Recent years have seen a boom in the application of statistical and machine learning methods in science and in our everyday life. But to what extent can we rely on them? My ERC project, BigBayesUQ, aims to derive theoretical guarantees and limitations for modern learning approaches in complex mathematical models.
Real-world phenomena are often described by complex mathematical models. For example, in astronomy, the path of light from distant galaxies to us is described by complex mathematical formulas (PDE systems), which can then be used to understand how fast the universe is expanding or the proportion of dark matter in the universe. As another example, novel image recognition methods are being developed for self-driving cars. The observed data are, however, never perfectly clean or accurate, often containing measurement and other errors making the analysis even more difficult.

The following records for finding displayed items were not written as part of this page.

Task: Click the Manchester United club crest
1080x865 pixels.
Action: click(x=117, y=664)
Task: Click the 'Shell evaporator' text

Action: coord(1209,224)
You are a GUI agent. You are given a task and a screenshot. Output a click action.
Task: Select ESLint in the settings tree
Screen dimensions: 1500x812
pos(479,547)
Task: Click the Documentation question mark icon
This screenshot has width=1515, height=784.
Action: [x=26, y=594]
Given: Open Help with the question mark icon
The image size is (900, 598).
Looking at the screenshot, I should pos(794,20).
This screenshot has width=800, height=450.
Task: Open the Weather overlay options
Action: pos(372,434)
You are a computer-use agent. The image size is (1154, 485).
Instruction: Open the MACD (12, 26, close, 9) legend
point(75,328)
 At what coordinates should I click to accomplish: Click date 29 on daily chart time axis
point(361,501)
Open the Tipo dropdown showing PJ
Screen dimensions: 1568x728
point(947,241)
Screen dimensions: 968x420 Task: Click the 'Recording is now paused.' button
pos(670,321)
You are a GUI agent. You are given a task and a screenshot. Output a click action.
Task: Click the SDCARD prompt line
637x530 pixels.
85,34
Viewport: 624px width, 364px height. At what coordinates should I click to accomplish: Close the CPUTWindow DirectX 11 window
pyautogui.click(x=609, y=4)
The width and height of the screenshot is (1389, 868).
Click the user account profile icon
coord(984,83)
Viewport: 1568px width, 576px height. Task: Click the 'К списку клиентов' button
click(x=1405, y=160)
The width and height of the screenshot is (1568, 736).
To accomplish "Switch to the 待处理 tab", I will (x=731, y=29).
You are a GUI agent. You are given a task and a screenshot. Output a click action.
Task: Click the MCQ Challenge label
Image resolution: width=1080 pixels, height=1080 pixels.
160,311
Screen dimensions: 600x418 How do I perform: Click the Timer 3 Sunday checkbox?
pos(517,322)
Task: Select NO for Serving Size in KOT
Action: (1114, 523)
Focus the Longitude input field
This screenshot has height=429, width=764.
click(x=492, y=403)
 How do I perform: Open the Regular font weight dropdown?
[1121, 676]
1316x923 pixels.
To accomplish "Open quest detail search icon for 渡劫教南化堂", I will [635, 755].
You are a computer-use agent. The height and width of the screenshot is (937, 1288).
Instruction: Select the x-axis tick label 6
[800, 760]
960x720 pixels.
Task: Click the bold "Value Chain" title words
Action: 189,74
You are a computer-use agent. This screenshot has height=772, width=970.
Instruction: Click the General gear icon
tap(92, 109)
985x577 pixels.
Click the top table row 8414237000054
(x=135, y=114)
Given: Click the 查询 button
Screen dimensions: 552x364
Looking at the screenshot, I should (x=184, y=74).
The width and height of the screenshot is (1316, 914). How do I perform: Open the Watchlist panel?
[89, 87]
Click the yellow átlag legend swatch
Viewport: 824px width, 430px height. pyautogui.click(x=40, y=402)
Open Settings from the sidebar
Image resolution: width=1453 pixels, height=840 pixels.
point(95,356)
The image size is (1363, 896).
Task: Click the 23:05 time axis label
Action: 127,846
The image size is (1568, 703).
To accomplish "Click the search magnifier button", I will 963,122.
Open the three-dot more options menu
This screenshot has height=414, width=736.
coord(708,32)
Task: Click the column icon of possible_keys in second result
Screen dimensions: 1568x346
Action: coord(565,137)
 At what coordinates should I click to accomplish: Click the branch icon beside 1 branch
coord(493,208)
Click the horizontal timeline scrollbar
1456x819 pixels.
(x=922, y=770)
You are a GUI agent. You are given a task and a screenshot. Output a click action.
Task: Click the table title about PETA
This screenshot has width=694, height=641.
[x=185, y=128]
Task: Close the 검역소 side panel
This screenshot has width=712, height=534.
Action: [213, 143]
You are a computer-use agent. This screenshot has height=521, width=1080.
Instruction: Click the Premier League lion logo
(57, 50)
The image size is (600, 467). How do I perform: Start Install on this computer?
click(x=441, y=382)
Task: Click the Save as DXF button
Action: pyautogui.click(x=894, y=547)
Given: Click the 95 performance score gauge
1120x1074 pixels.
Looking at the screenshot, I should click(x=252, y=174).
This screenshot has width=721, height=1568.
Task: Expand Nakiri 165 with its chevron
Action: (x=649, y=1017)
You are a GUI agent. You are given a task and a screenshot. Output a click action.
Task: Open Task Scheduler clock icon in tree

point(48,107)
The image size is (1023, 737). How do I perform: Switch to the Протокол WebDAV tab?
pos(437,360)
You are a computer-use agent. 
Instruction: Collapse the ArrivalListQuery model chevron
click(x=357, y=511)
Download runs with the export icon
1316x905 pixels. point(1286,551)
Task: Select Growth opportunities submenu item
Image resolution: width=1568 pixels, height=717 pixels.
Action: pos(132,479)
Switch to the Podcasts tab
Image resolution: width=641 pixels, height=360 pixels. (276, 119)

Statistics is the science of analysing and interpreting such noisy, imperfect data, and it plays a leading role in all modern data-centric developments.
In recent years the amount of available information has increased substantially, and the models describing real-world phenomena are becoming increasingly complex. These introduce new challenges for scientists since, despite the ever-increasing power of computers, the computational complexity in certain fields of applications has become overly large, making it impractical or even impossible to carry them out in a reasonable amount of time (or memory requirement).
Protecting the privacy of individuals is also becoming more pronounced. Therefore, novel, modern statistical and machine learning methods are continuously developed to speed up computation using simplified models and computational shortcuts. However, these methods are often used as black-box procedures without rigorous mathematical understanding. This could result in misleading and wrong answers without us even realising it. A particular example is neural networks, with state-of-the-art approaches for image classification with applications ranging from medical imaging to self-driving cars. However, it was shown that minor changes in the input images, which couldn’t even be detected by human eyes (Chatel, 2019), or unusual positions of the objects (Alcorn et al., 2019) could result in completely inaccurate classifications leading to wrong diagnosis or incorrect detection of objects. One essential aspect is understanding how much we can rely on the derived results. In more formal terminology, it is necessary to correctly assess the uncertainty of the procedure, which is based on noisy, real-world data, so can never be perfect.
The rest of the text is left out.